Please copy out, unchanged, the lines of the records from the one containing "This screenshot has width=800, height=450." through the one containing "Action: click(x=556, y=311)", both included.

## Start Data supplied

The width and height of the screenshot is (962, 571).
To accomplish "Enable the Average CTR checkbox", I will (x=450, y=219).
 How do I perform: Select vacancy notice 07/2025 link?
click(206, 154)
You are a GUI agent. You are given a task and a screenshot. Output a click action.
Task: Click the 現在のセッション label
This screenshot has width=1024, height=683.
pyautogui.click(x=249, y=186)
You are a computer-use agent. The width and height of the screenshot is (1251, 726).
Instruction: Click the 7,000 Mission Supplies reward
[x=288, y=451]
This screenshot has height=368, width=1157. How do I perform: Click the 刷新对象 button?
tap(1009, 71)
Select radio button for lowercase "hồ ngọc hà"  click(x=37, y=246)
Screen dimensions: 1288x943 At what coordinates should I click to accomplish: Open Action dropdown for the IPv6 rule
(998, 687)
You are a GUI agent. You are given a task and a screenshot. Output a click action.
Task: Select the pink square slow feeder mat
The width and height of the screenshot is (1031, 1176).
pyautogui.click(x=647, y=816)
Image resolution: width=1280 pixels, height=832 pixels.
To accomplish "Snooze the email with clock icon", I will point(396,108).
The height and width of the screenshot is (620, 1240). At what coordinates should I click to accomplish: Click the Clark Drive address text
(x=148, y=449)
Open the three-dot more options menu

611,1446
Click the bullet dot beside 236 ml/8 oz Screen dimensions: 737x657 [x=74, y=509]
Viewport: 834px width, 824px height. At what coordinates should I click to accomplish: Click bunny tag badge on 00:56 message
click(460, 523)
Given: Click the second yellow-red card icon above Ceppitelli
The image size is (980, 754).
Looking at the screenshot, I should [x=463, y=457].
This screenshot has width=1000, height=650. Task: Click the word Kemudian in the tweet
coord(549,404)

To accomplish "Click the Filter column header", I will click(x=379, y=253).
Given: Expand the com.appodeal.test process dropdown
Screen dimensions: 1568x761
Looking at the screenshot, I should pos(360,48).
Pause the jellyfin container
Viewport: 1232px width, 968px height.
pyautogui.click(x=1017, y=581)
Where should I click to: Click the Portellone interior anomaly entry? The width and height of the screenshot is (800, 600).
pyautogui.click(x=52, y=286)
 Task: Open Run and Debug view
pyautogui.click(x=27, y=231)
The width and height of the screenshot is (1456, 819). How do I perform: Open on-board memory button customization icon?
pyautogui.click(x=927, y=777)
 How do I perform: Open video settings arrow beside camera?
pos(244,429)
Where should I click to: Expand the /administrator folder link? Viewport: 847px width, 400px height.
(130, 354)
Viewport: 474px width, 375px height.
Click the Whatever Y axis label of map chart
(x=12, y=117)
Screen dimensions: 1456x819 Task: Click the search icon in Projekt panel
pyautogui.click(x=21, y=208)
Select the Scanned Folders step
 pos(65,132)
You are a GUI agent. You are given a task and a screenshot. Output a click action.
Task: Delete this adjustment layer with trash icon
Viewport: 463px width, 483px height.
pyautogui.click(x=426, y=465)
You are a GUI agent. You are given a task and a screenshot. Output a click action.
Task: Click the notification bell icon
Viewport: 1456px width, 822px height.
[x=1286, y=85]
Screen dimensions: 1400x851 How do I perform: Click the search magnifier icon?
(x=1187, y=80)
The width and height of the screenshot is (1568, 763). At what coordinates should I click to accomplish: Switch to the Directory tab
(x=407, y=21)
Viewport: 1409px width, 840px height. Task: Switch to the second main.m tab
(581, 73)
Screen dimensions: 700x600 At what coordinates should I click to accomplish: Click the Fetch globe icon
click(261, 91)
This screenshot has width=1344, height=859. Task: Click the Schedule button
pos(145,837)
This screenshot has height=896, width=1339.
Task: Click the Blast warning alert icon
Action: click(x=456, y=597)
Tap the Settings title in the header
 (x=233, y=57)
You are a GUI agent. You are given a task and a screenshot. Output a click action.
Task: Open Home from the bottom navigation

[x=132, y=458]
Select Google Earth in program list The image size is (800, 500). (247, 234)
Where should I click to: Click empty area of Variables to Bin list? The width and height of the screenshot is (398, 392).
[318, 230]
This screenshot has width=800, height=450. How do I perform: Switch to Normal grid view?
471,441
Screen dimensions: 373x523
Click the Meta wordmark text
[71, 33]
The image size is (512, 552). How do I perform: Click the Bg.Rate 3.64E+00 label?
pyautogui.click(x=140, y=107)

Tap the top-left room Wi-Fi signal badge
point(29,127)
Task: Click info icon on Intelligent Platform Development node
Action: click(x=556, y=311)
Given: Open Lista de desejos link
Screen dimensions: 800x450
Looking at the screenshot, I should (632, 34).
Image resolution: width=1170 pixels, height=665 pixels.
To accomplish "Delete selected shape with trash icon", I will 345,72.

## End Data supplied

▶ _Exercise answer_
This screenshot has width=800, height=450. How do I perform: Switch to Normal grid view?
471,441
Screen dimensions: 373x523
Click the Meta wordmark text
[71, 33]
The image size is (512, 552). How do I perform: Click the Bg.Rate 3.64E+00 label?
pyautogui.click(x=140, y=107)

Tap the top-left room Wi-Fi signal badge
point(29,127)
Task: Click info icon on Intelligent Platform Development node
Action: click(x=556, y=311)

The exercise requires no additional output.